I get the feeling that Walker weaves in some of her own experiences in her stories because quite a few of them did seem to have a semi-autobiographical feel. In "Nineteen Fifty-five" and The Color Purple, Walker employs the character, language, structure, and perspective of the blues to celebrate the lives and works of blues women, to articulate the complexity of their struggles, and to expose and confront the oppressive forces facing Black women in America.
As I said, this collection tackles a lot of themes, but there is a theme that always comes back, as a thread linking all these short stories: being a black woman — what it means, to yourself and to society, what it involves, what it deprives you from or what it gives you.
In addition to blues characters, Walker employs blues forms, themes, images, and linguistic techniques. We need only think of the black women used as breeder s, raped for the pleasure and profit of their owners.

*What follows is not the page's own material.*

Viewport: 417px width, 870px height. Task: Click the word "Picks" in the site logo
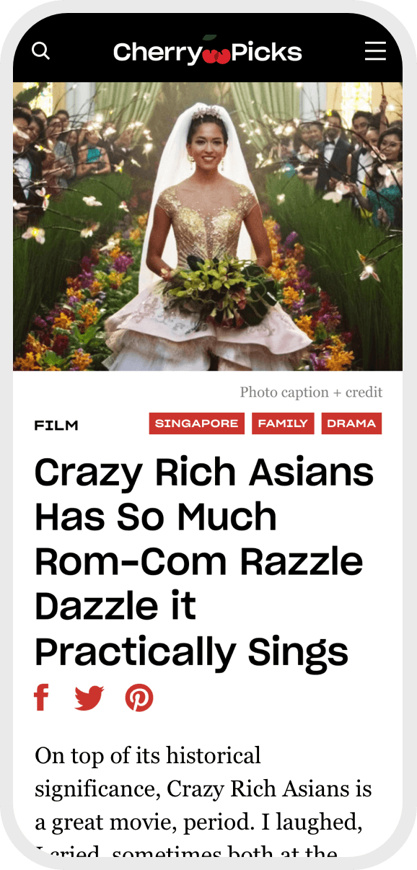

In signifying, following Henry Louis Gates's usage, Walker "repeats with a difference" xxii-xxiii, xxvii traditional material, revising and personalizing it, giving, in the words of Sherley Anne Williams, "a traditional statement about a traditional situation a new response" To quote Walker's introduction to the story And were they came from, though she glimpsed it—in themselves and in F.
Zora belongs in the tradition of black women singers, rather than among "the literati" Gardner has thought about it all, not just presently but historically, and she is clear about all the abuse being done to herself as a black person and as a woman, and she is bold and she is cold—she is furious.
In her portraits of blues women, Walker shows us the vitality, resiliency, creativity, and spirituality of African American women, illuminating the core aesthetic concepts which have been crucial to their survival in a society that has largely used and abused them for its own purposes.
Walker discusses lots of topics, including difficult ones such as interracial relationships, abortion, and pornography.
But, most telling of all, we need only study the old slave societies of the South to note the sadistic treatment at the hands of white "gentlemen" of " beautifulyoung quadroon s and octoroon s" who became increasingly and were deliberately bred to become indistinguishable from white women, and were the more highly prized as slave mistresses because of this.
Ms magazine. Some short stories are a bit didactic and you can clearly see that Alice Walker uses them to develop her analysis of a specific theme how porn depicts black body, for instance, and how it depicts white body, and the consequences.